#### [Document segment]
■ ■ ■
BROADER GAS NETWORK KEY TO FAST GROWING THAILAND'S AMBITIOUS ENERGY STRATEGY
Thailand plans an ambitious array of upstream and downstream petroleum projects to help meet its soaring energy demand.
The Southeast Asian nation is one of the fastest growing in a region that is outpacing the rest of the world in economic growth and especially in demand for oil and gas.
That expected demand growth has spurred a comprehensive Thai program of developing oil and gas, accelerating gas use, and building supply ties to neighboring nations with substantial gas potential.
The cornerstone of Thailand's energy policy will be increased use of domestic and imported natural gas.
That includes several options for expanding Thailand's national gas grid and creating a transnational gas grid linking it with Southeast Asian neighbors.
At the same time, Thailand is trying to beef up its downstream infrastructure in terms of capacity and sophistication.
The government also is trying to ease the nation into a market economy by phasing in deregulation of petroleum prices in the first half of this decade. In addition, it is taking steps to reduce the environmental effects of hydrocarbon fuels use.
With this aggressive push on all petroleum fronts, Thailand continues to take steps to attract more foreign investment and participation by multinational companies across the breadth of its petroleum industry.
ECONOMIC GROWTH
Thailand's economy is expected to grow 9%/year in the first half of the 1990s.
Even that sizzling pace is down from the country's double digit economic growth of much of the 1980s.
The country's energy demand is expected to continue to soar, according to government projections for the seventh national economic and social development plan covering 1992-1996.
Energy demand growth will slow from recent double digit levels. However, demand growth will still remain impressive throughout the 1990s.
Those projections were made about the time Iraq invaded Kuwait and sparked the continuing Persian Gulf crisis.
Although the estimates may be revised as a result of higher oil prices, the country's overall development strategy is likely to proceed as planned.
■ ■ ■
#### [Provided material]
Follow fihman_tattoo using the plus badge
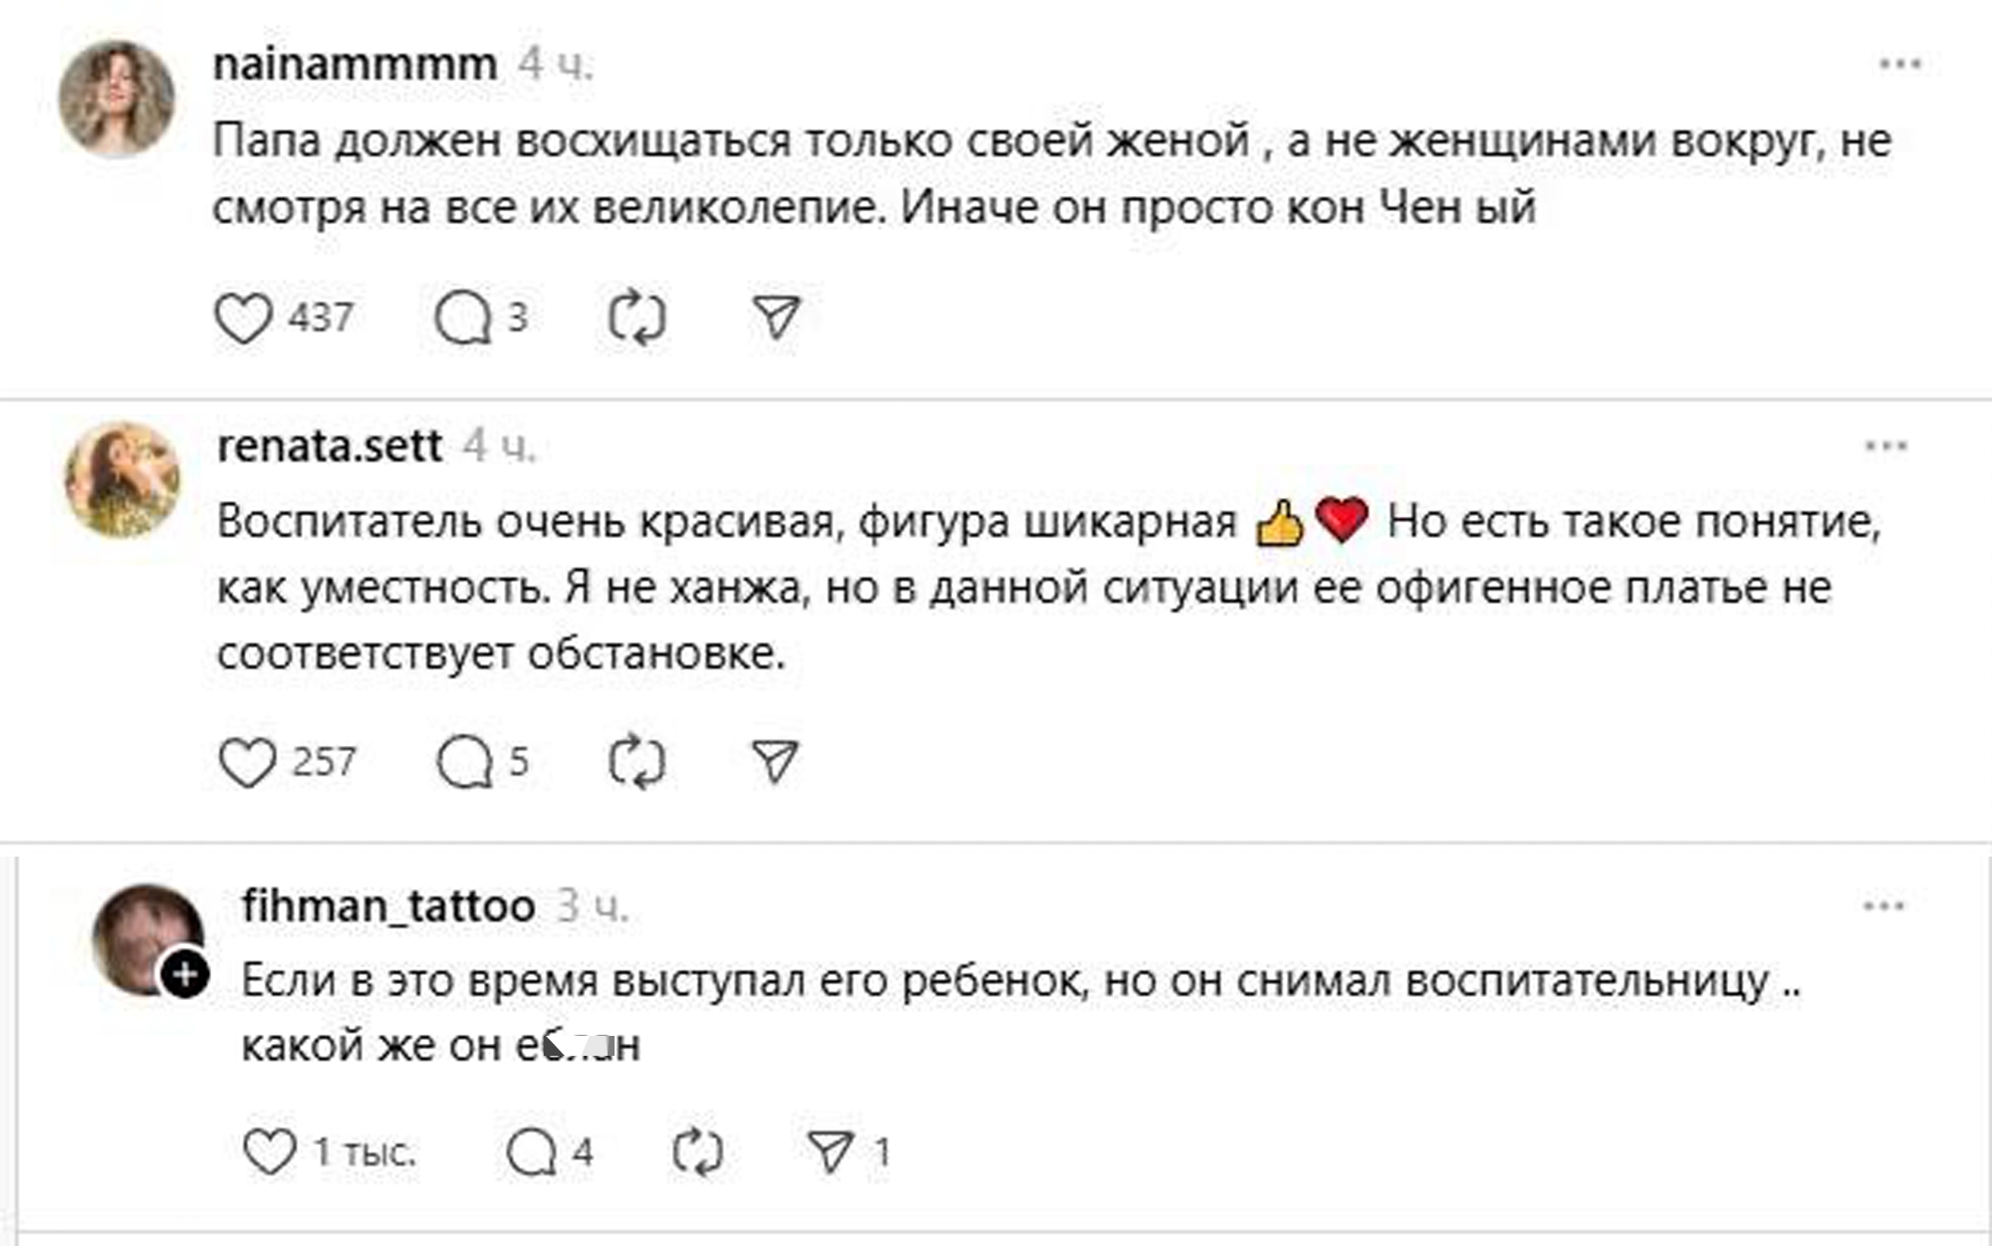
■ ■ ■
#### [What the task requires]
Repeat the part of the Thailand energy strategy text starting with "Energy demand growth" and going on through "Persian Gulf crisis.", without any changes.

#### [Output below]
Energy demand growth will slow from recent double digit levels. However, demand growth will still remain impressive throughout the 1990s.
Those projections were made about the time Iraq invaded Kuwait and sparked the continuing Persian Gulf crisis.